Not that this proposed fruition of his seemingly boundless ambition was unexpected; he has, in point of fact, formalised the constitutional changes that were endorsed in a vote on the 1st of July last year.

With this, Mr Putin has entrenched his authority as perhaps no other President has in the history of the Soviet Union or post-1991 Russia, the year when the geographical entity disintegrated with Mikhail Gorbachov at the helm.

Mr Putin has been in power for far longer than any Kremlin leader since the era of the Soviet dictator, Josef Stalin. He now seems poised to surpass the heady tenure of even that iconic Soviet leader.

The 68-year-old President, who has been in power for decades, has said that he will decide later whether to run again in 2024, when his current six-year terms ends. The argument proffered has been geared to ensure his benefit. In his reckoning, “resetting the term-count” had become imperative to keep his lieutenants riveted to their work instead of what he called “darting their eyes in search of possible successors”.

It bears recall that the July 1 constitutional vote had included a provision that reset Mr Putin’s previous term limits, allowing him to run for President two more times. So if the next presidential election is held in 2024 as scheduled, again in 2030 and yet again in 2036, Mr Putin could be in the saddle for at least another 15 years from now. It is pretty obvious that he has taken recourse to constitutional amendments to achieve his ambition.

The amendments have emphasised the primacy of Russian law over international norms, outlawed same-sex marriages, and mentioned “belief in God” as a core value.

Balloting continued for a week and concluded on July 1. Nearly 78 per cent of the voters approved the amendments. In the aftermath of the vote, Russian lawmakers have modified the national legislation, approving the relevant laws. The changes have caused a flutter in the political roost in a nation that was once known as the cradle of Communism. With the march of time, ideology has given way to chic consumerism.

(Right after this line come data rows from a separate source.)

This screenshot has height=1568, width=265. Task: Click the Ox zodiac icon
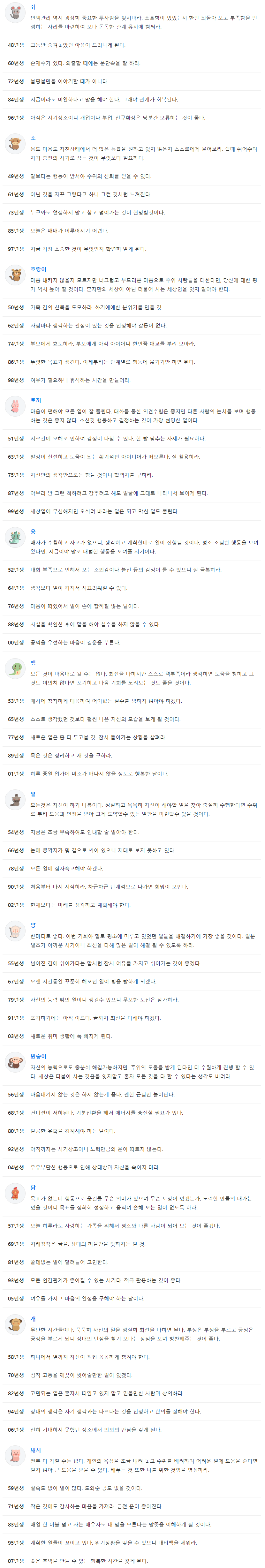[15, 144]
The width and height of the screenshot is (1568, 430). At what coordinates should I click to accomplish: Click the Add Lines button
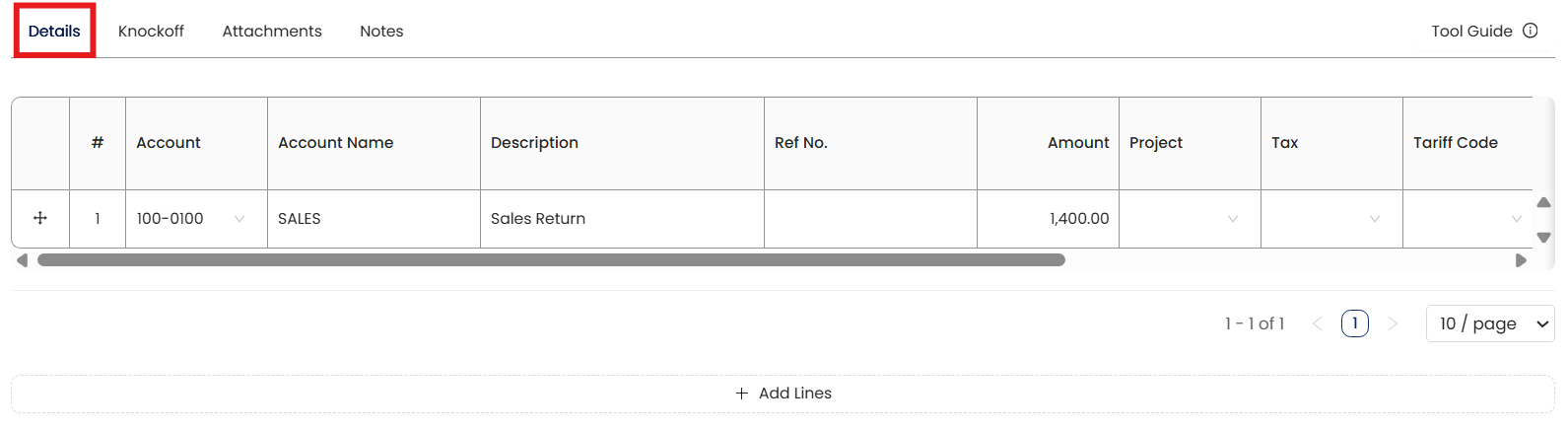784,394
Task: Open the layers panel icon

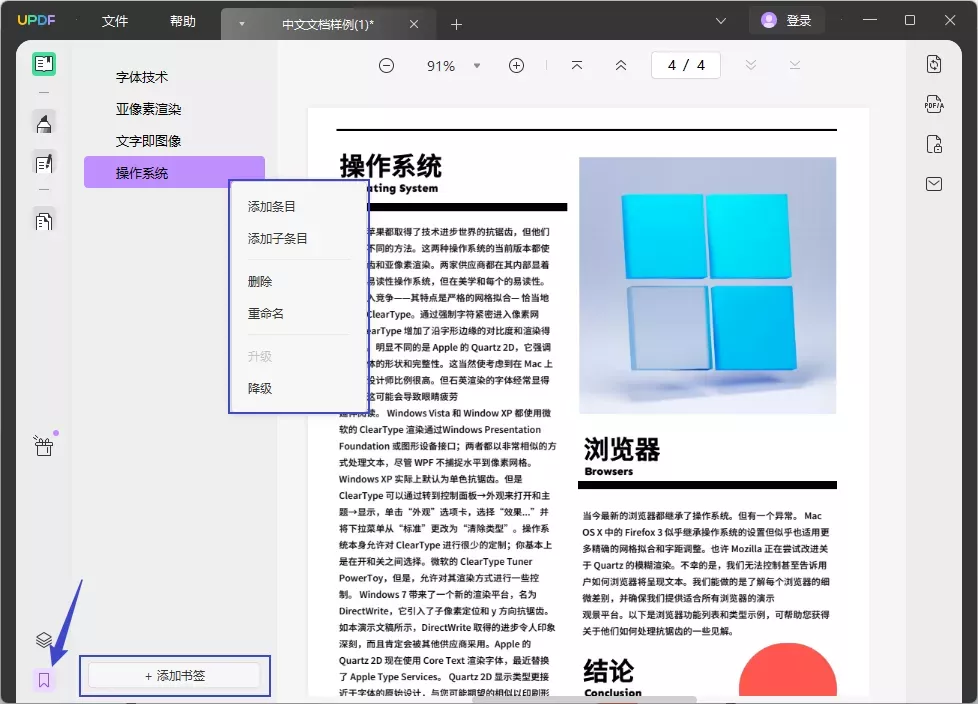Action: coord(43,640)
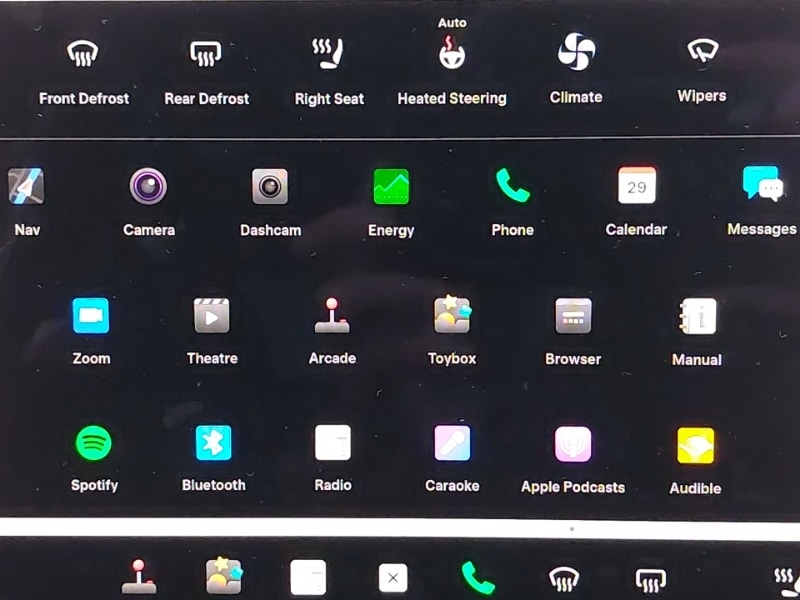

The Opposition has criticised the constitutional vote, arguing that it was marred by widespread pressure on voters and other irregularities such as the lack of transparency and contrived hurdles that impeded independent monitoring. In the little over nine months since the vote, Russia’s most prominent Opposition leader, Alexei Navalny, has been imprisoned. Inherent in Vladimir Putin’s personality is a streak of authoritarianism (the plight of Navalny), when not expansionist design (as manifest in Ukraine).